*Exercise objective*. Pictures are to be dropped, and only the lines from the one containing "Task: Open the green gear tool window" through the end of the data below are to be reproduced as written.

◇ ◇ ◇ ◇ ◇ ◇ ◇

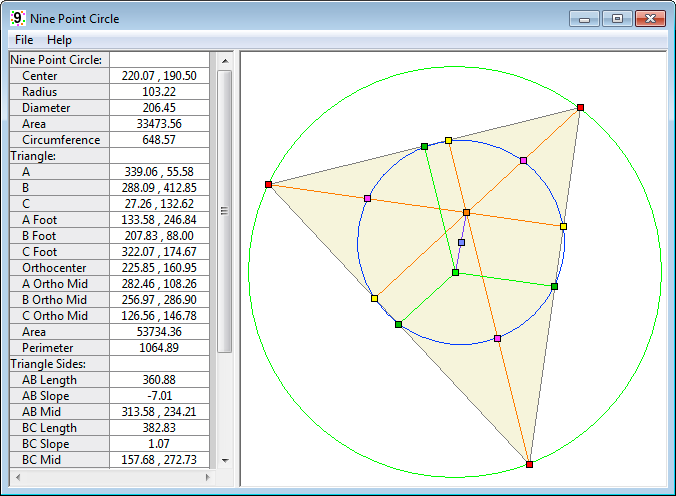
Task: Open the Help menu
Action: click(60, 40)
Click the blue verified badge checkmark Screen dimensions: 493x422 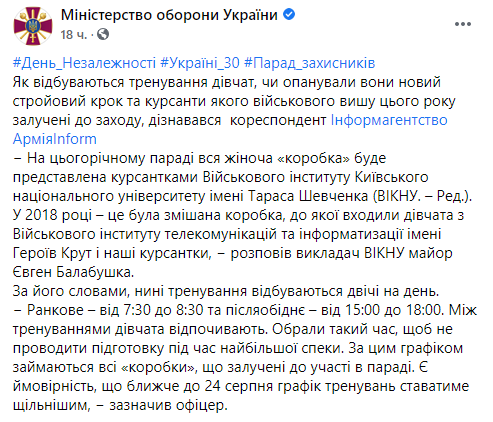(x=289, y=15)
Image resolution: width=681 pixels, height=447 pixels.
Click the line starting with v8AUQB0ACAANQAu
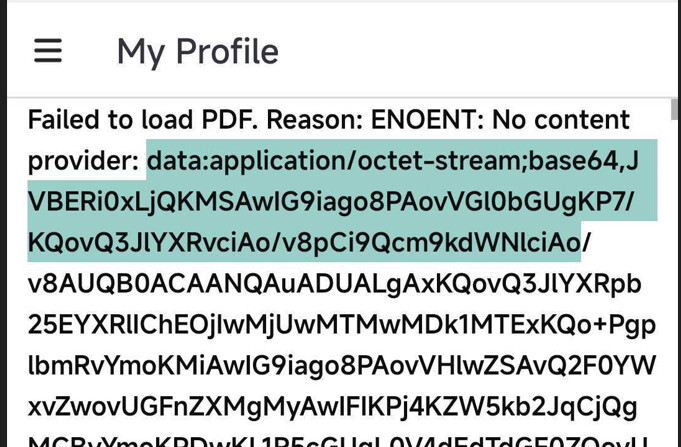click(x=334, y=284)
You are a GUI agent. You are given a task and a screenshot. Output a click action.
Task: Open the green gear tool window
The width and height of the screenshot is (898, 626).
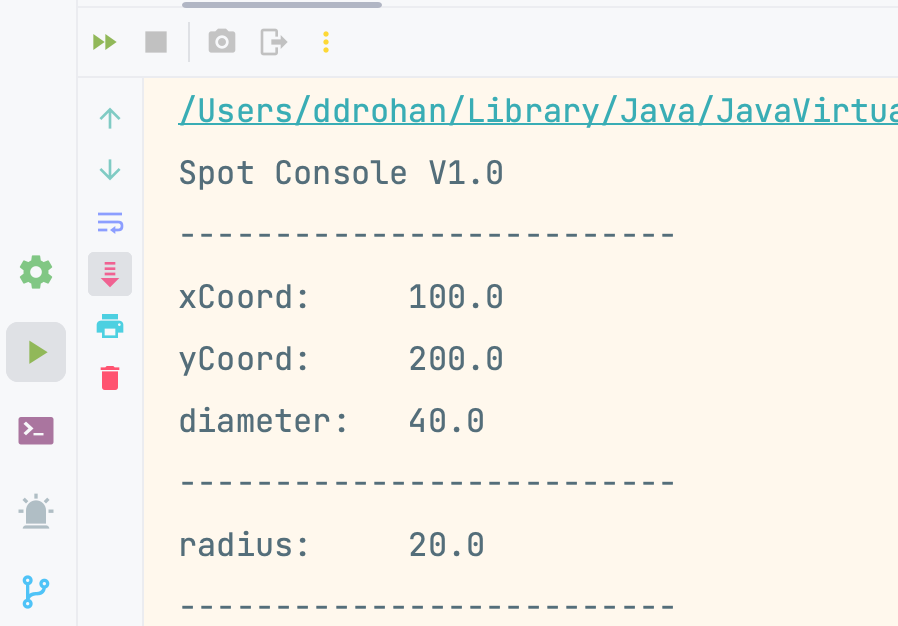[36, 272]
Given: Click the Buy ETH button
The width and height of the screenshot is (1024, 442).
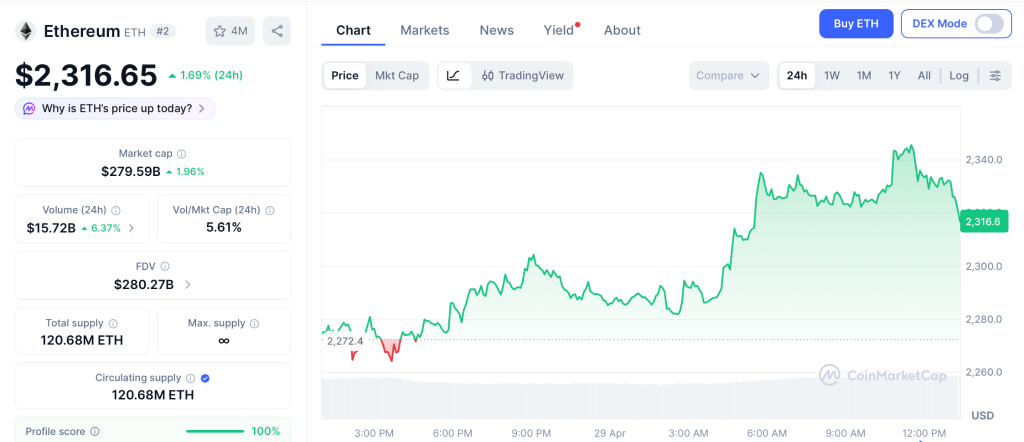Looking at the screenshot, I should coord(855,24).
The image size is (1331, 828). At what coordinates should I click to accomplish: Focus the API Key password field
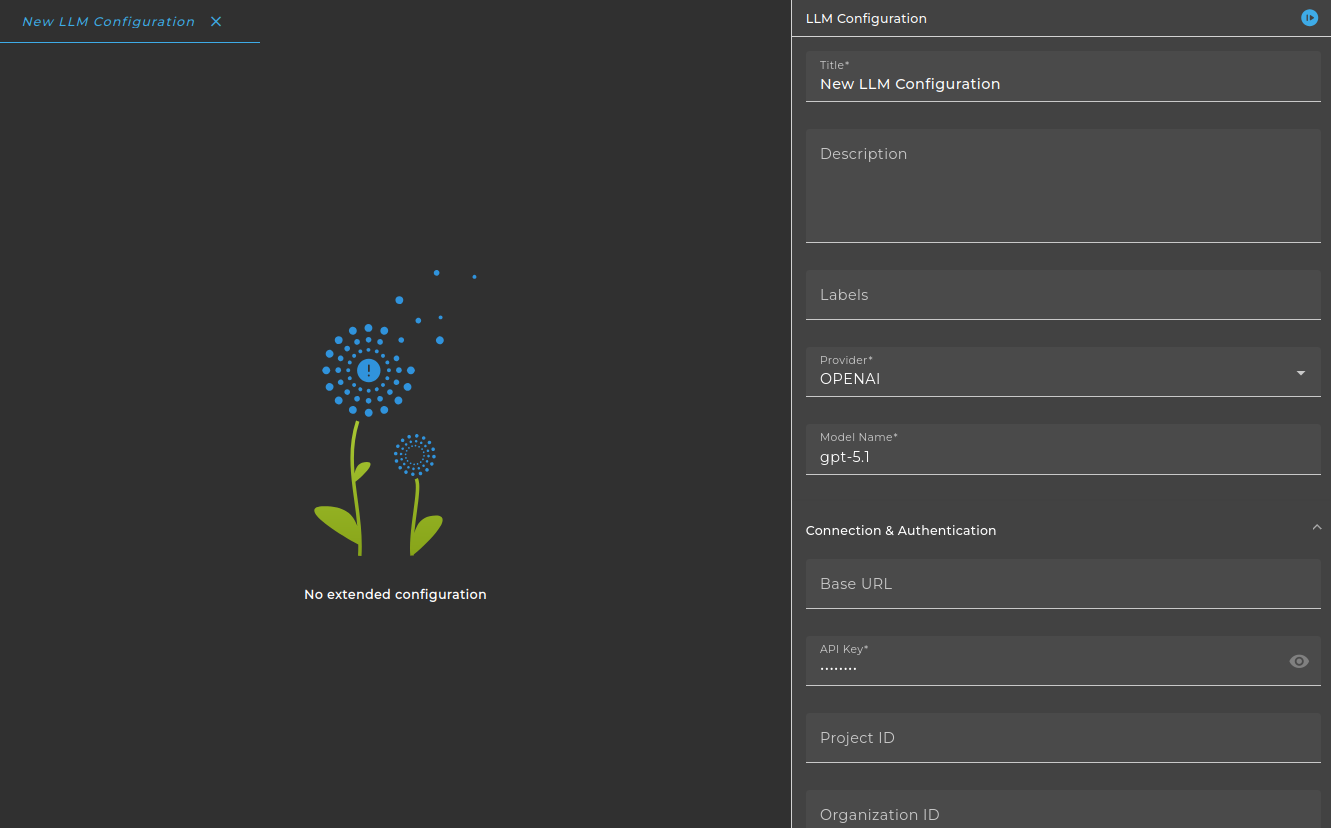point(1045,661)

◇ ◇ ◇ ◇ ◇ ◇ ◇

*Solution for this task*.
Task: Open the green gear tool window
The width and height of the screenshot is (898, 626).
[36, 272]
Given: Click the Buy ETH button
The width and height of the screenshot is (1024, 442).
Looking at the screenshot, I should coord(855,24).
The image size is (1331, 828). At what coordinates should I click to accomplish: Focus the API Key password field
point(1045,661)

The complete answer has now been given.